29 Aug, 2025 @ 15:30
1 min read

King Felipe and Queen Letizia of Spain cheered as they tour wildfire hell in Extremadura

KING Felipe and Queen Letizia have wrapped up their three-day tour of Spain’s fire-ravaged regions with an emotional visit to Extremadura.

The royal couple were welcomed with chants of ‘¡Viva los Reyes!’ and ‘¡Viva España!’ as they arrived in the mountain village of Rebollar, home to just 200 people.

Locals lined the streets to greet them alongside top officials, including regional president María Guardiola and Spain’s Interior Minister Fernando Grande-Marlaska.

The visit came as firefighters continued to battle the Jarilla inferno, which has already torched more than 17,000 hectares of land – the biggest wildfire Extremadura has ever known.

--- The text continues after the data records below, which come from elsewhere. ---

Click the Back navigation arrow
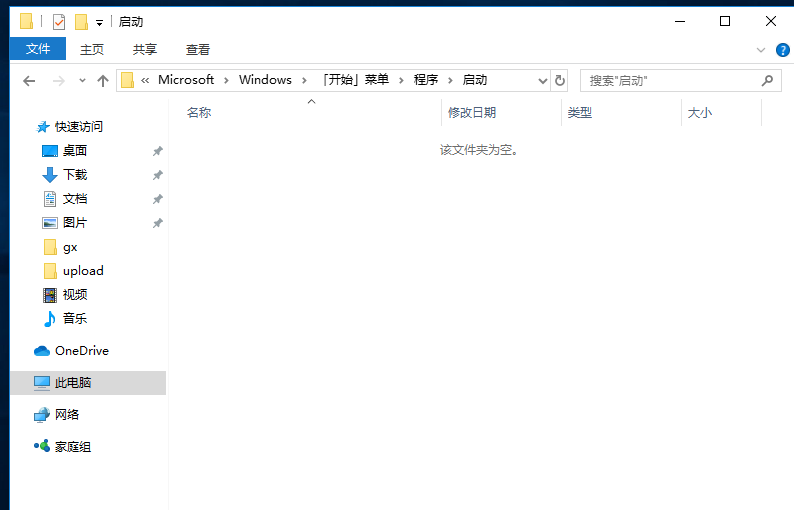This screenshot has width=794, height=510. 29,81
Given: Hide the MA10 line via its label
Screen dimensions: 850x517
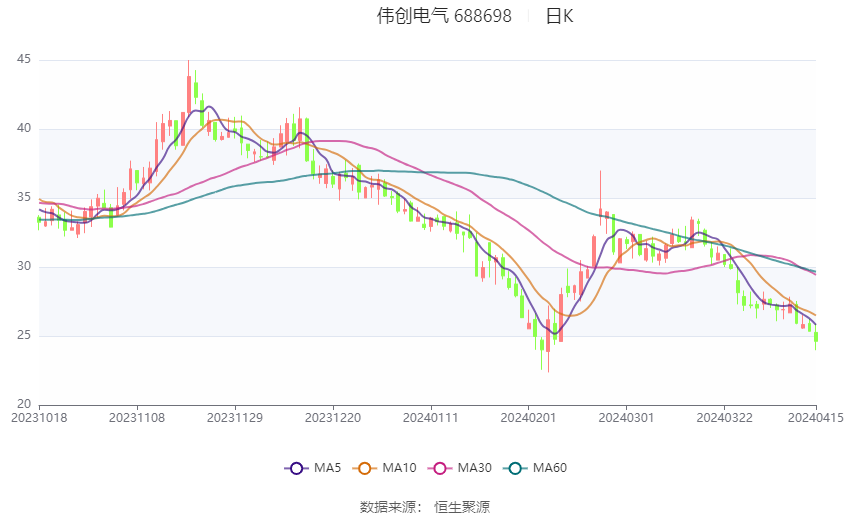Looking at the screenshot, I should click(399, 468).
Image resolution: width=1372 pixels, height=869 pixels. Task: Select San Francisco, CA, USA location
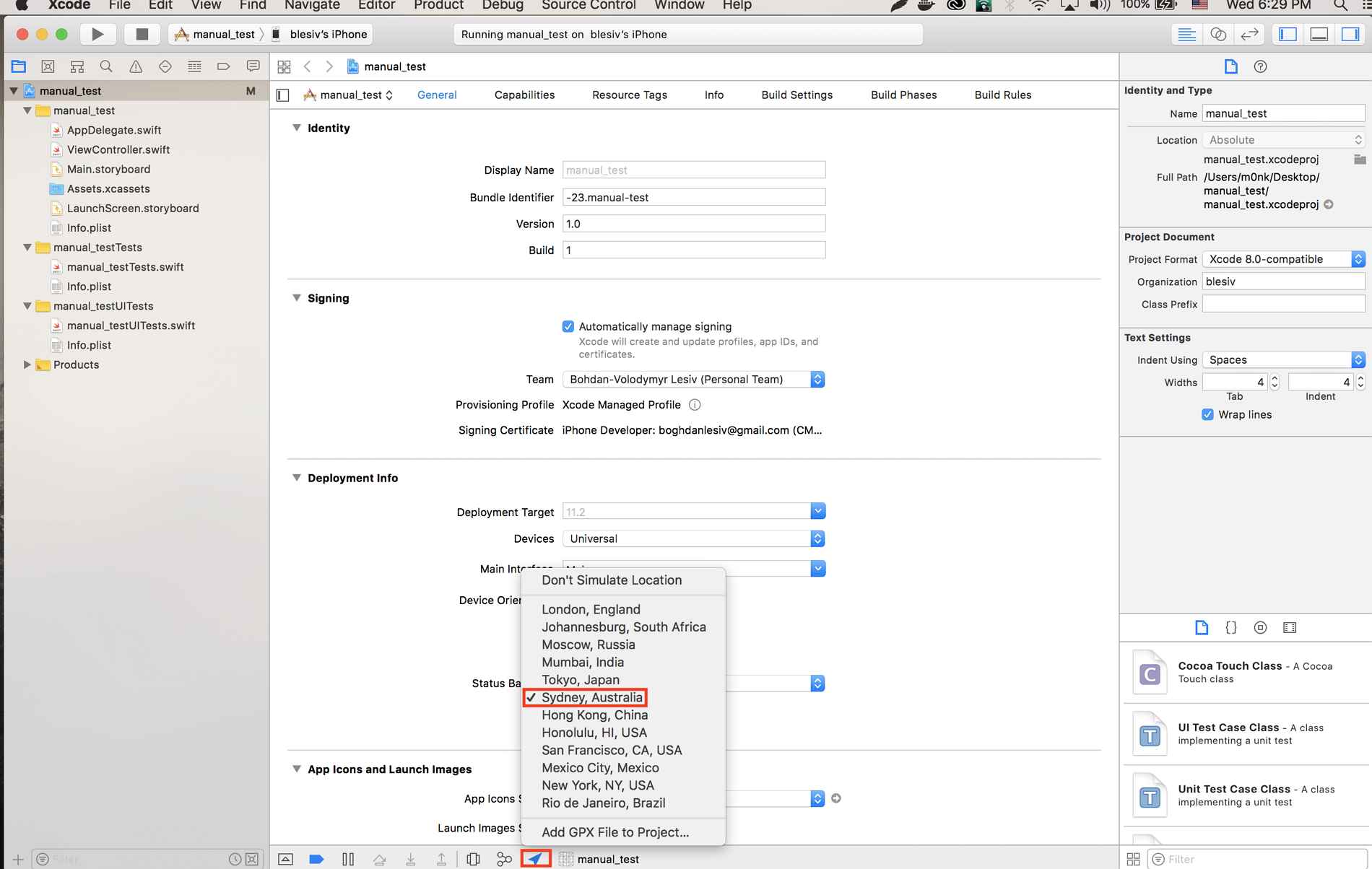[x=611, y=750]
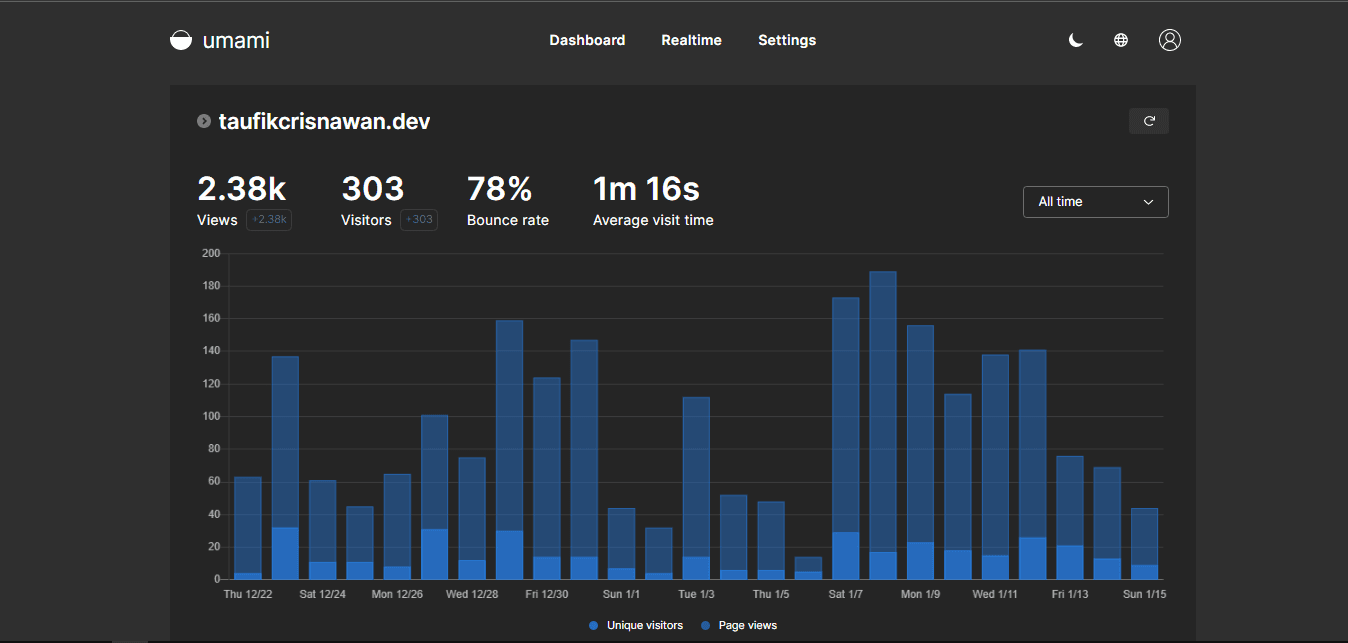Open the Settings menu item
1348x643 pixels.
(786, 40)

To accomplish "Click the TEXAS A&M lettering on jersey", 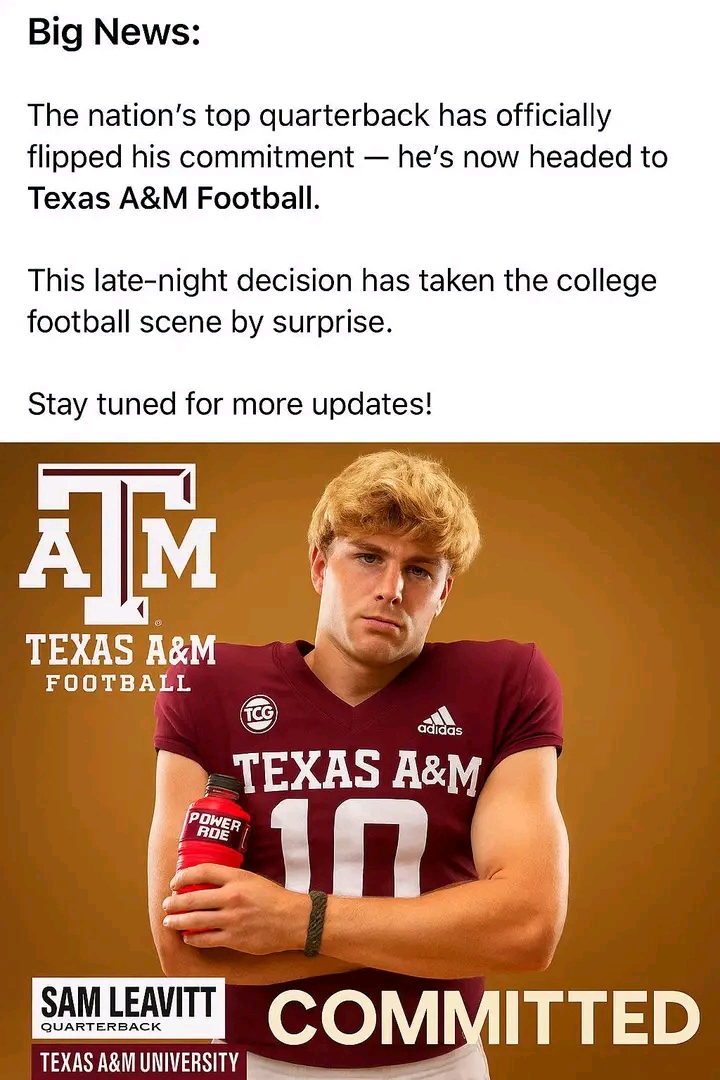I will click(357, 772).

Authorities warn it may not be fully extinguished until the end of September.

In Rebollar, Queen Letizia stole the show during a light-hearted moment with a local woman cradling her newly adopted dog – poignantly named Fuego (‘Fire’).

But the mood quickly turned serious as the royals sat down with residents, farmers, beekeepers, and small business owners from across the Jerte Valley to hear about the devastation, the economic hit, and the fight to rebuild.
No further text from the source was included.